=== What to do ===
Answer these questions from the prostate cancer text:
(a) What sensitivity did the improved PTEN immunohistochemistry assay have for detecting homozygous deletion?
(b) At radical prostatectomy, what has PTEN deletion in needle biopsies of Gleason score 6 been associated with?
(c) For what group of prostate cancer could DNA copy number analysis of PTEN and 16p13.3 be of particular clinical value?

=== Reading text ===
....................
A potential use for such a panel of copy number alterations would be as FISH biomarkers on diagnostic biopsies to identify more effectively patients suitable for active surveillance, ultimately improving the pretreatment prognostication given that accurate Gleason grade on biopsies can be challenging to obtain. PTEN deletion detected in prostate needle biopsies of Gleason score 6 (grade group 1) has been shown to be associated with upgrading to Gleason score 7+ (grade group 2 and up) at radical prostatectomy [40], which suggests that molecular biomarkers may overcome some of the limitations associated with the standard histopathologic evaluation of biopsy specimens. Whether the improved patient risk stratification afforded by combining PTEN/16p13.3 in our study would hold true in biopsy specimens from an active surveillance cohort remains to be demonstrated.
FISH is regarded as the gold standard for the assessment of copy number alterations in tissue specimens owing to its ability to delineate specific genomic events with a spatial resolution facilitating a sensitive evaluation of individual cancer foci at a single-cell level [41, 42]. Assessing the expression of encoded proteins by immunohistochemistry is considered as an alternative approach to capture the prognostic value associated with copy number alterations. Previous PTEN immunohistochemistry assays applied to large cohorts have yield variable results in terms of outcome prediction and correlation with FISH [14, 43]. An improved PTEN immunohistochemistry assay was applied recently to one of the cohorts previously analyzed by immunohistochemistry and FISH mentioned above [14] and the authors reported a sensitivity of 83% and 67% to respectively detect homozygous and hemizygous deletion [44]. While PTEN protein loss assessed by immunohistochemistry was associated with increased risk of biochemical recurrence, a further risk stratification was achieved by combining FISH with immunohistochemistry results, substantiating the enhanced value of PTEN FISH in outcome prediction. Future studies comparing both FISH and immunohistochemistry on additional cohorts, including ours, would be important to confirm these observations.
In summary, the results of our study support the prognostic value of PTEN deletion in prostate cancer, which can be further improved in combination with 16p13.3 gain status, suggesting that these genomic alterations may cooperatively contribute to prostate cancer progression. DNA copy number analysis of PTEN and 16p13.3 could be of important clinical value particularly for preoperative risk assessment of the clinically most challenging group of low-grade and intermediate-grade prostate cancer.
....................
=== Information provided ===

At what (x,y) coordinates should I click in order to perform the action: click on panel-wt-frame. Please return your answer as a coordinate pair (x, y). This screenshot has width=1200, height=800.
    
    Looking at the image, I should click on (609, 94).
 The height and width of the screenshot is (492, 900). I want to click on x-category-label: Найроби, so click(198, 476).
....................
=== Exercise response ===
(a) 83%.
(b) Upgrading to Gleason score 7+ (grade group 2 and up).
(c) The low-grade and intermediate-grade group, particularly for preoperative risk assessment.